INSIDE: Tom Watson’s letter to Met Commissioner Sir Paul Stephenson

03/09/2010, 02:20:04 PM

Sir Paul Stephenson

Commissioner

Metropolitan Police Service

New Scotland Yard

Broadway

London

SW1H 0BG

03 September 2010

Dear Mr Stephenson,

I write as a Member of Parliament, a former cabinet office minister and a member of the culture, media and sport select committee which took evidence last year from Andy Coulson and Les Hinton about the News of the World’s illegal phone hacking operations.

The Metropolitan Police’s historic and continued mishandling of this affair is bringing your force, and hence our democracy, into disrepute.

Former assistant commissioner Brian Paddick has requested a judicial review of the Metropolitan Police’s investigation (or lack of it – we do not know) into his phone being hacked by newspapers while he was a serving officer. This is extraordinary.

Indeed, it would appear that the Metropolitan Police Service (MPS) may have deliberately withheld from this serving senior officer the information that his phone had been hacked. Please confirm whether this is true.

The phone of a serving Metropolitan Police commissioner was also on a list of numbers intended to be hacked by newspapers.

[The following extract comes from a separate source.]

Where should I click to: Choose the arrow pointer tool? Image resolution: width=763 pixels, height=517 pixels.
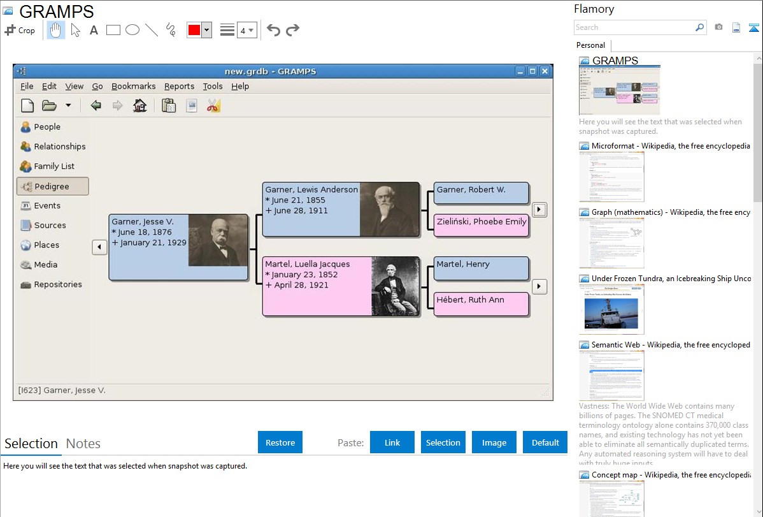pyautogui.click(x=75, y=30)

It has been reported that an MPS investigation established that his phone had not been hacked. Please confirm whether this is true.

If it is, please confirm whether the phone of every other name on any list found of numbers intended to be hacked was also investigated.

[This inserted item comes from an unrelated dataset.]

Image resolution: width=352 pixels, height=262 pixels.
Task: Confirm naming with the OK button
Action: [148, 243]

If not, please confirm who decided, according to what criteria and on what authority which names to investigate and which to ignore.

Today it has emerged that another senior MPS officer, Michael Fuller, was also on Glen Mulcaire’s list. Please confirm how many MPS officers were on lists of names to be illegally hacked, which were investigated and which were notified.

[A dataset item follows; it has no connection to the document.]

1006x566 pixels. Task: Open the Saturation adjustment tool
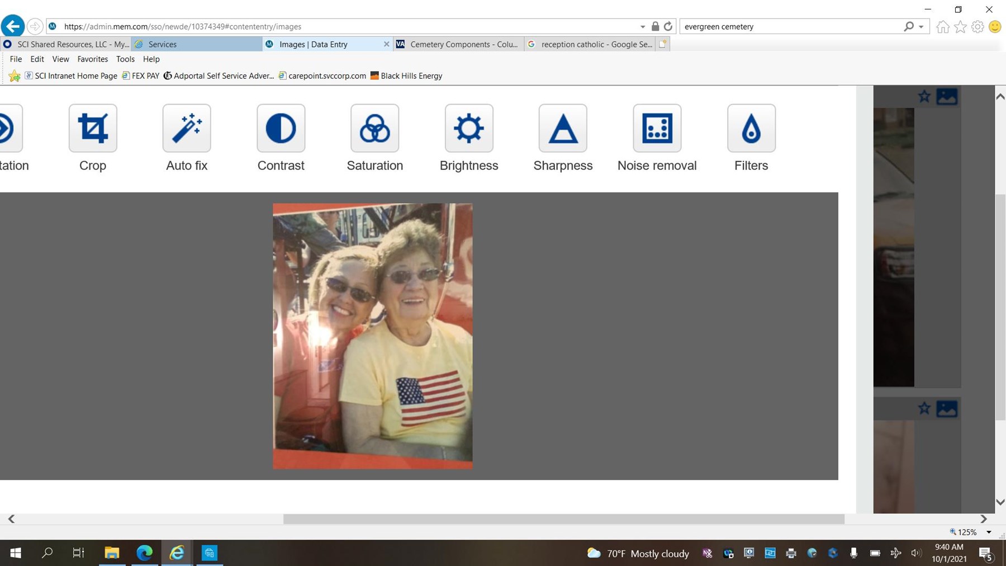click(374, 129)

Much anger and concern centres on your force’s failure to inform people that their names had been found on these lists. Please confirm exactly how many names were on Mulcaire’s and any other lists.

Many Members of Parliament were on these lists. The Metropolitan Police has strongly implied that all Members of Parliament so targeted had been informed. This was not true. Please confirm how many Members of Parliament were on the lists.

Please confirm who decided which Members of Parliament to notify, according to what criteria and on what authority.

Please confirm, in all other cases, who selected which victims should be notified, on what criteria, on what authority and who else had any requisite knowledge?

Please confirm who went to seize the materials, where are these materials stored, and what processes do the Met go through when answering letters and enquiries about these materials?

The New York Times allege key evidence was withheld from the Crown Prosecutions Service. Please confirm that all evidence was provided to the Crown Prosecution Service.

Your conduct of this matter is being scrutinised all over the world. So far, it is bringing shame – as has News International – on our country.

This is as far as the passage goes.